Douglas K. Owens, the Henry J. Kaiser, Jr. Professor and director of both the Center for Primary Care and Outcomes Research in the Department of Medicine and the Center for Health Policy at Freeman Spogli Institute for International Studies, was named vice chairperson of the task force in spring 2017. He will serve as vice chair for two years, then chair the independent body of experts who issue evidence-based guidelines about preventive care.
“Our goal is to provide guidelines clinicians trust. To do that, we review the scientific evidence very comprehensively, we get input from some of the nation’s leading experts in primary care and evidence evaluation, and we have very robust policies to prevent conflicts of interest,” Owens says. “Under the Affordable Care Act, preventive interventions that we recommend as grade A or B must be covered by commercial payers without a co-pay, which means our guidelines can have a huge impact on preventive services delivered in primary care.”
The task force assigns each recommendation a letter grade based on the strength of the evidence and the balance of benefits and harms of a preventive service.
Task force members come from health-related fields including internal medicine, family medicine, pediatrics, behavioral health, obstetrics and gynecology, and nursing.
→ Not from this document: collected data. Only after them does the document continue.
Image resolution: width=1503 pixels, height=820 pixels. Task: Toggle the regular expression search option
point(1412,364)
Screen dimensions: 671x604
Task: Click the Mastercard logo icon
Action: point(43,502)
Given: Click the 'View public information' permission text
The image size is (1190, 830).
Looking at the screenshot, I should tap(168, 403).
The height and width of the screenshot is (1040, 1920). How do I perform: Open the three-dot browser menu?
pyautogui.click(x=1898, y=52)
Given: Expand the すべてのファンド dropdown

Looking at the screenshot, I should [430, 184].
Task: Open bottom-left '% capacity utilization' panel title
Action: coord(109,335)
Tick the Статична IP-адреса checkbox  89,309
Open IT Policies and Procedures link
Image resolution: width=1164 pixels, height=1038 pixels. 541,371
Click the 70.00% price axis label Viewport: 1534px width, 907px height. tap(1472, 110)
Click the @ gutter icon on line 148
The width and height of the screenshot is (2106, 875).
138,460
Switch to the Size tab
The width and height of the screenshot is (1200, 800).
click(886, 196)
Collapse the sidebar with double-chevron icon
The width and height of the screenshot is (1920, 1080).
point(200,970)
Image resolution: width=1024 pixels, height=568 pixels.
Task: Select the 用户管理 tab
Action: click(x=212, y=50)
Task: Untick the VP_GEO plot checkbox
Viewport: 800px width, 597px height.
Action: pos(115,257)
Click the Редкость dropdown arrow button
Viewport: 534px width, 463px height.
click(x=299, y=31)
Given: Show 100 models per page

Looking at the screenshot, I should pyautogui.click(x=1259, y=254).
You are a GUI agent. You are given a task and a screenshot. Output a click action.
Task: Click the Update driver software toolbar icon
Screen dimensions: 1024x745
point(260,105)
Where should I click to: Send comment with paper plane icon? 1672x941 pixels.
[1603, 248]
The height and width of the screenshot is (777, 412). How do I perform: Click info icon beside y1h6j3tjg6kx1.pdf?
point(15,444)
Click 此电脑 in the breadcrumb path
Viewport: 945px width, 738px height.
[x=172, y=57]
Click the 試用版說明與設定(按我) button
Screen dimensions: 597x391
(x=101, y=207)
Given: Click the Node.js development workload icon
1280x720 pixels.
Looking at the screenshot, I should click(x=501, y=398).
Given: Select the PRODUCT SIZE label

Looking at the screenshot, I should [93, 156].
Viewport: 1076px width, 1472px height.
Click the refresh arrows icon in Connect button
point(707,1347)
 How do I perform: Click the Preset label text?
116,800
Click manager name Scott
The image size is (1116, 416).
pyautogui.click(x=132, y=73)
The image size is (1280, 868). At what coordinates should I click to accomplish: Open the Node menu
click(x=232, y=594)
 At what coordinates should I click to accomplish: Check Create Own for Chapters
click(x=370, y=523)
They have a broad portfolio that covers child, adult, and obstetrical primary care, with some 70 active guidelines.
“We evaluate screenings, preventive medications, and behavioral interventions,” Owens says.
Topics include screening for lung, breast, colon, prostate, cervical, skin, and thyroid cancer as well as screening for infectious diseases including HIV, hepatitis C, tuberculosis, and syphilis and other sexually transmitted diseases. Recommendations on preventive medications include statins and aspirin for prevention of cardiovascular disease and colorectal cancer.
“We also make lifestyle and behavioral recommendations,” Owens adds, “which are of course among the most important activities that people can do to stay healthy.”
A recent draft task force recommendation, for example, called on seniors to get more exercise to prevent falls, rather than rely on Vitamin D supplements.
“Through his work, Dr. Owens enables Stanford Medicine to advance its mission to precisely predict and prevent disease,” says Stanford School of Medicine Dean Lloyd Minor, MD. “As our country faces an increasingly diverse, aging patient population and rising health care costs, I am thrilled that Dr. Owens will contribute his perspective and expertise to this national task force.”
The task force was created in 1984 and is supported by the Agency for Healthcare Research and Quality (AHRQ) within the U.S. Department of Health and Human Services. All recommendations are published on the task force’s website and/or in a peer-reviewed journal.
“The task force has very rigorous methods for assessing evidence, and we are fortunate to have state-of-the-art evidence reviews provided by AHRQ-funded Evidence-Based Practice Centers,” Owens says.
Each year, the task force makes a report to Congress that identifies critical evidence gaps in research related to clinical prevention services and recommends priority areas that deserve further attention. All their reports and recommendations are made public on the task force website and leave room for public comment.